All of the extra students at Red Deer College this year mean extra demands on infrastructure. Parking lots are packed, with some students creating spots that aren’t actually there or parking where they shouldn’t.
Travis Porter, who is in open studies at RDC, wasn’t able to get a parking pass. He parked in a lot he didn’t have a pass for on his first day of class and was worried his car might get towed. He figures if no more spots come free, he’ll have to find some parking in a neighbourhood nearby.
Sarah Cole, a second year psychology student, has a pass for lot N at RDC, but it didn’t help her find a spot any quicker. Her lot was full when she arrived for class and so she circled the lot for 10 minutes until someone left. It meant she was late for one of her first classes of the year.
There are 700 more students attending RDC than last year, with enrolment at 7,800, and parking and housing are at a premium. Every parking spot in the lots on campus — all 3,304 of them — has been taken. The college even created a new lot during the summer, adding 78 new stalls.
“Parking is always an issue,” said Steven Kwasny, RDC Students’ Association president. “We sold out this year in terms of all of our parking spots. So we’re working with the college to see what we can do to provide more spots or carpool parking to encourage carpooling.”
Jim Madder, executive vice-president academic at RDC, said it’s not quite a one-to-one ratio with students to vehicles, but very close.
“Part of that is not having a really effective regional transportation strategy,” Madder said. “So again if you’re coming from Sylvan or you’re coming from Rocky, chances are you’re driving.”
Madder said RDC has looked at increasing the number of parking spots, while at the same time being reluctant to put more gravel on the land. He said they’ve also spoken about building a multi-level parkade, but that would increase the cost of parking.

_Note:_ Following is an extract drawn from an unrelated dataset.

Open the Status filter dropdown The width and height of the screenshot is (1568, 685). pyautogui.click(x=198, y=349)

Courtney Embleton, a second-year psychology student, missed getting a parking pass this year and has noticed the difference from last year, when she bought a parking pass a couple of months into the first semester. She would like the college to add more spaces or create a parking lot off campus and having buses transport people onto campus.

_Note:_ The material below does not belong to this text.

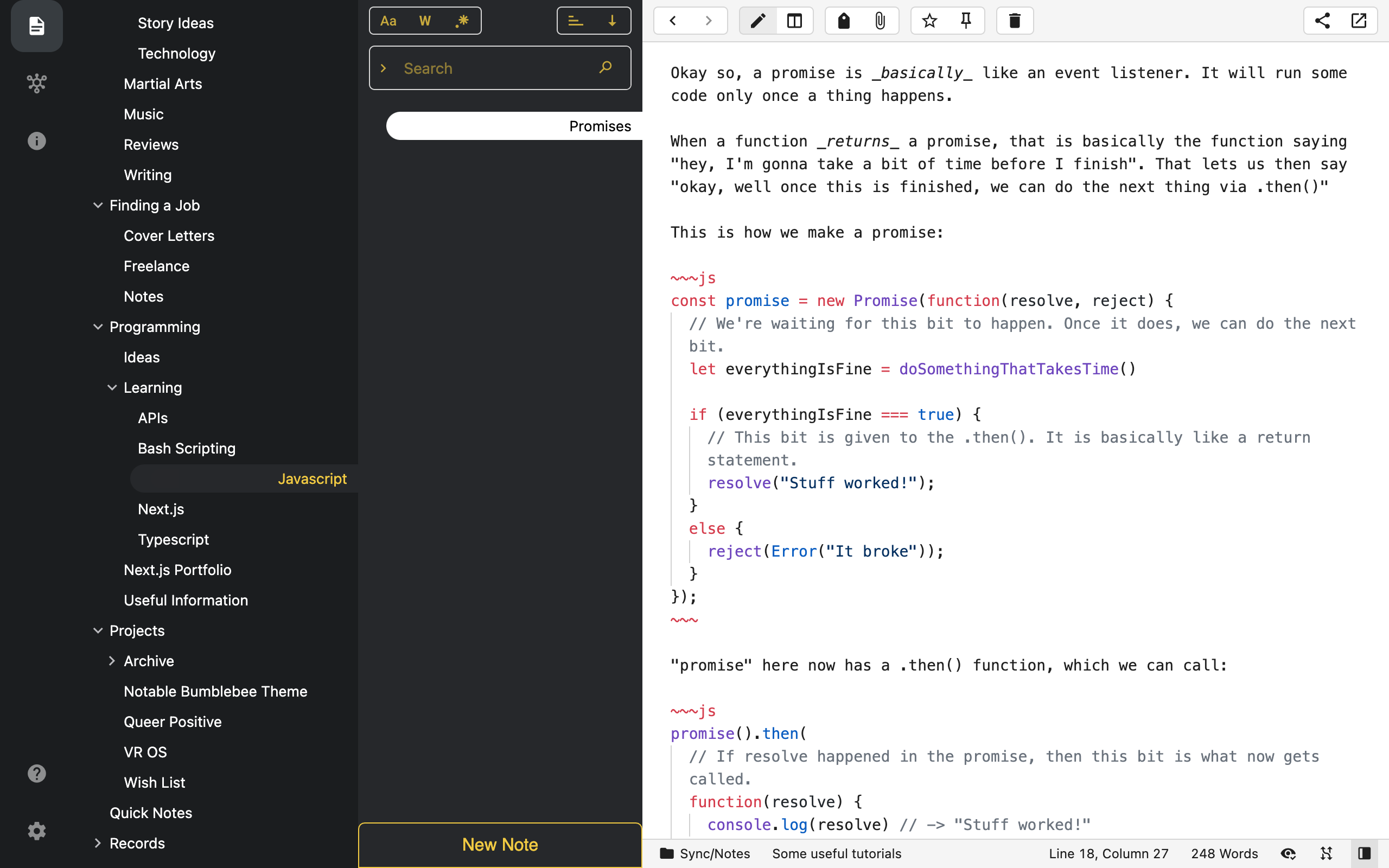Move the note to trash
The height and width of the screenshot is (868, 1389).
[1014, 20]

Residence housing is also in high demand this year.
The waiting list at the residence office sat at around 60 this week, with every one of the 550 single beds and 26 family spaces on campus being taken.

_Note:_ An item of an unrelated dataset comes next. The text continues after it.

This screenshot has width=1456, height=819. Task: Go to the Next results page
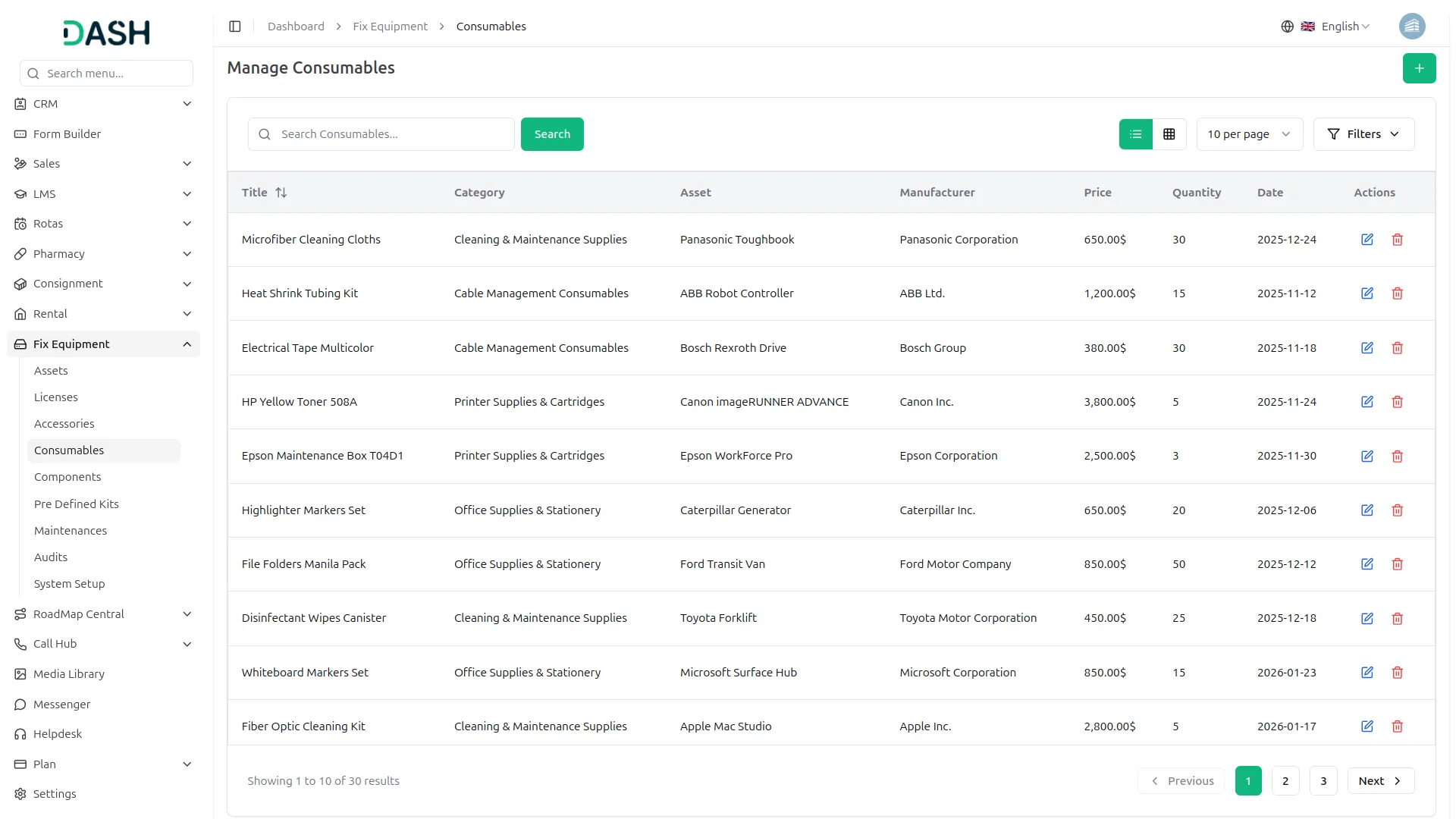pos(1379,781)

Glenice Grover, residence manager at RDC, said the college saw a 10 per cent increase in people applying for residence this year.
The waiting list topped 300 around June, but has gone down since then. She said it is common to have all of the residence beds taken and a waiting list, but having a waiting list at this time of year is a little uncommon.
Kwasny said the students’ association has had a huge number of off-campus requests for housing, but they’ve also had many people around Red Deer listing basements and apartments for rent.
“There has been a lot of off-campus housing available,” Kwasny said. “Thanks to the recession, people are trying to rent out property to try to make some extra money.”